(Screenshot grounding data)
------------------------------------------------------------

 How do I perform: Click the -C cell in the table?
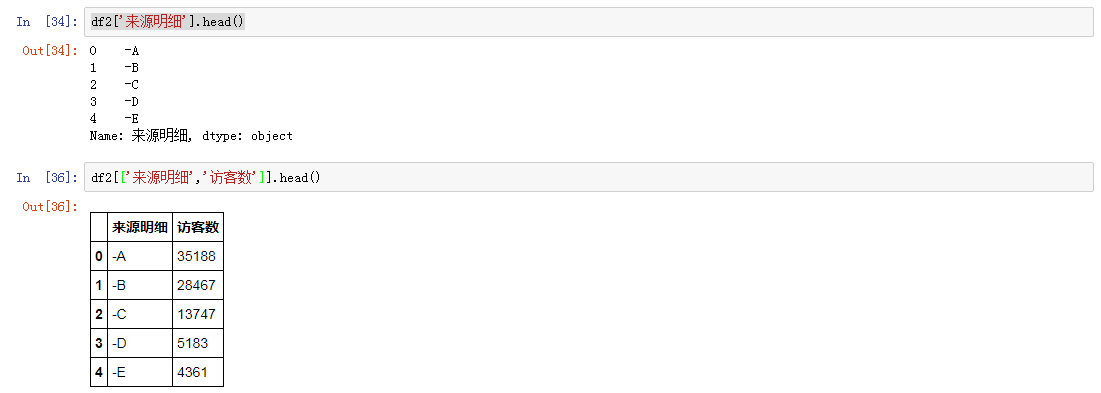coord(140,314)
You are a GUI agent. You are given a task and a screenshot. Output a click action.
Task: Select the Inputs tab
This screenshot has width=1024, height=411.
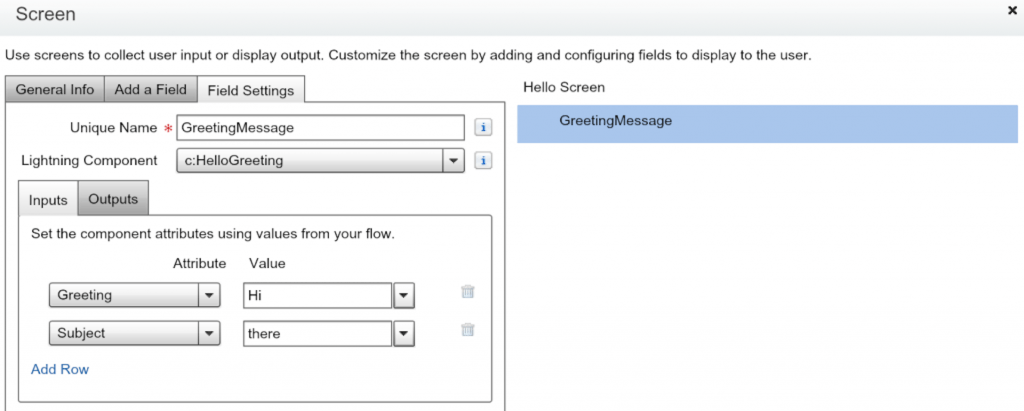(x=48, y=200)
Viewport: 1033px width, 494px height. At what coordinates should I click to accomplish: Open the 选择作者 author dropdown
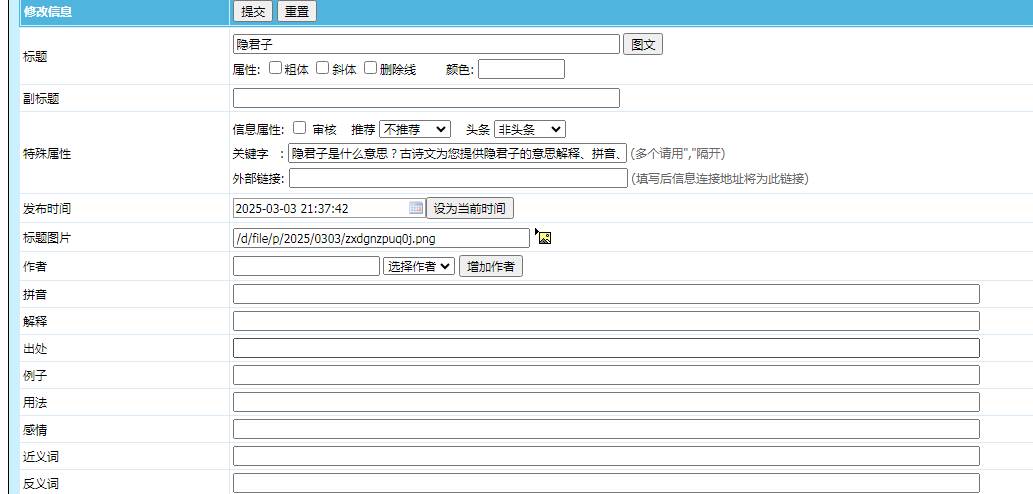[419, 266]
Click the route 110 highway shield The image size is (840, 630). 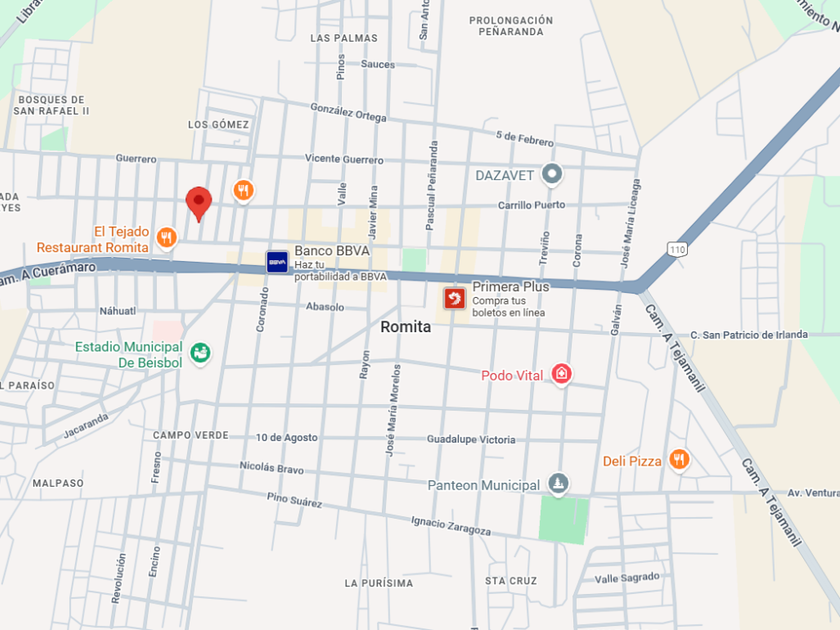(x=678, y=250)
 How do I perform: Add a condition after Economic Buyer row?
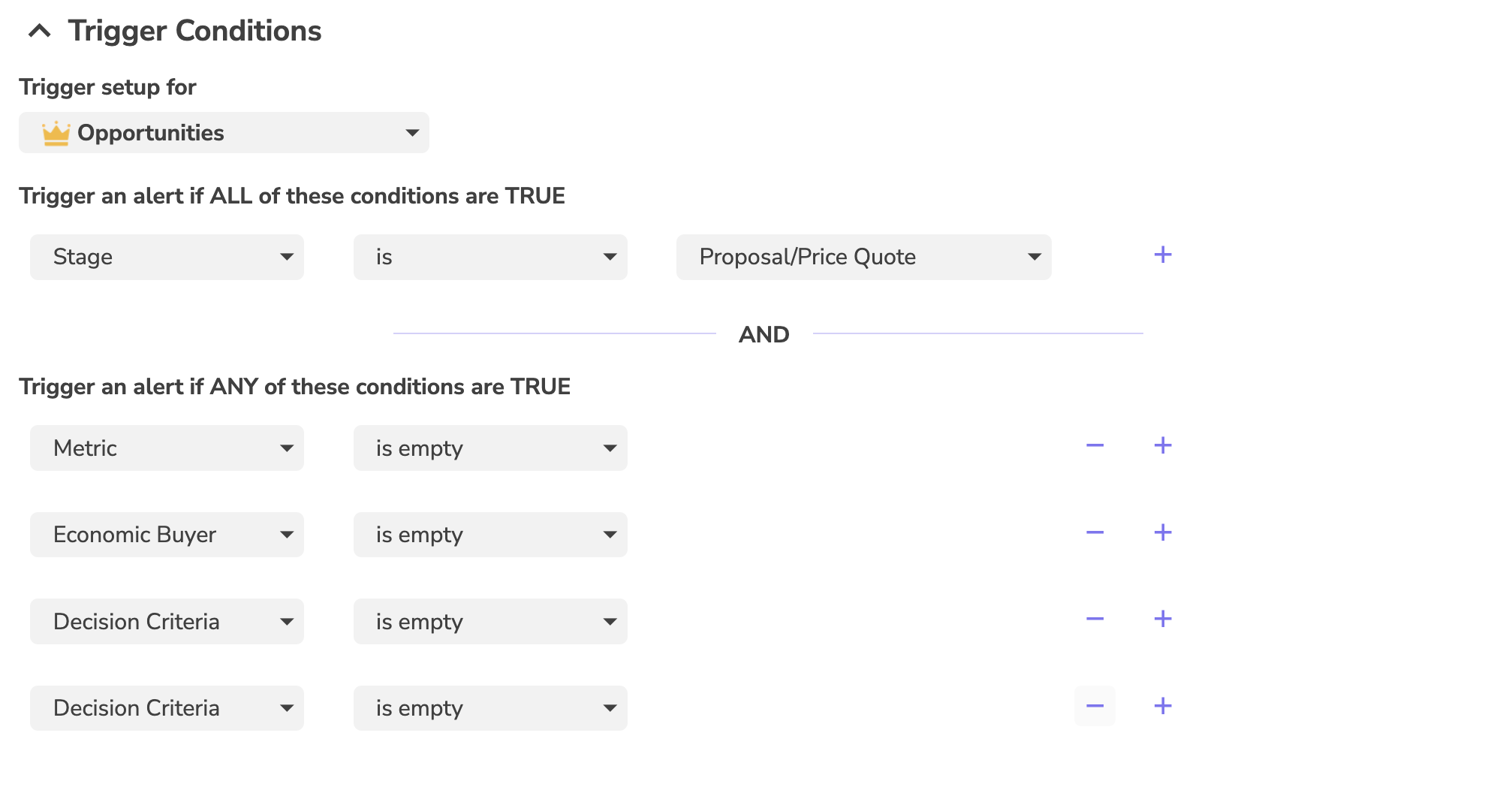coord(1162,533)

------------------------------------------------------------

PROBLEM TO WORK ON - Print once more, exactly, the lines from the one with "How do I perform: Add" through the last line of the data, both ends included, without any pictures.

OUTPUT BELOW -
 How do I perform: Add a condition after Economic Buyer row?
coord(1162,533)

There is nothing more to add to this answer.